We'll add a small script that the system will run when your network interfaces are started. Create the file by running:
Add the following lines to the new file:
#!/bin/sh /sbin/iptables-restore < /etc/iptables.up.rules
Save your changes, and then make the new script executable:
chmod +x /etc/network/if-pre-up.d/iptables
That should ensure that whenever your network interfaces are brought up (usually just at boot time), the firewall will be too.

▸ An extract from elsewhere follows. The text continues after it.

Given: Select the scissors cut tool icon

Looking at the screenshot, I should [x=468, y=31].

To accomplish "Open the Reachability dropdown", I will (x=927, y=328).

If you are using a Red Hat distribution, iptables works a little differently. Using the commands below, you can change your iptables ruleset directly from the command line.
HTTP - Port 80
# sudo /sbin/iptables -I RH-Firewall-1-INPUT 1 -p tcp --dport http -j ACCEPT
HTTPS/SSL - Port 443
# sudo /sbin/iptables -I RH-Firewall-1-INPUT 1 -p tcp --dport https -j ACCEPT
SSH - Port 22
# sudo /sbin/iptables -I RH-Firewall-1-INPUT 1 -p tcp --dport ssh -j ACCEPT
FTP - Port 21
# sudo /sbin/iptables -I RH-Firewall-1-INPUT 1 -p tcp --dport ftp -j ACCEPT # sudo /sbin/iptables -I RH-Firewall-1-INPUT 1 -p tcp --dport ftp-data -j ACCEPT
MySQL - Port 3306
# sudo /sbin/iptables -I RH-Firewall-1-INPUT 1 -p tcp --dport mysql -j ACCEPT
Saving Your Rules
# sudo /sbin/service iptables save
# sudo /sbin/service iptables restart
Now we'll restart the ssh service. Make sure you stay logged in while you restart ssh and test it with a new connection. That way if something goes wrong you can troubleshoot it more easily.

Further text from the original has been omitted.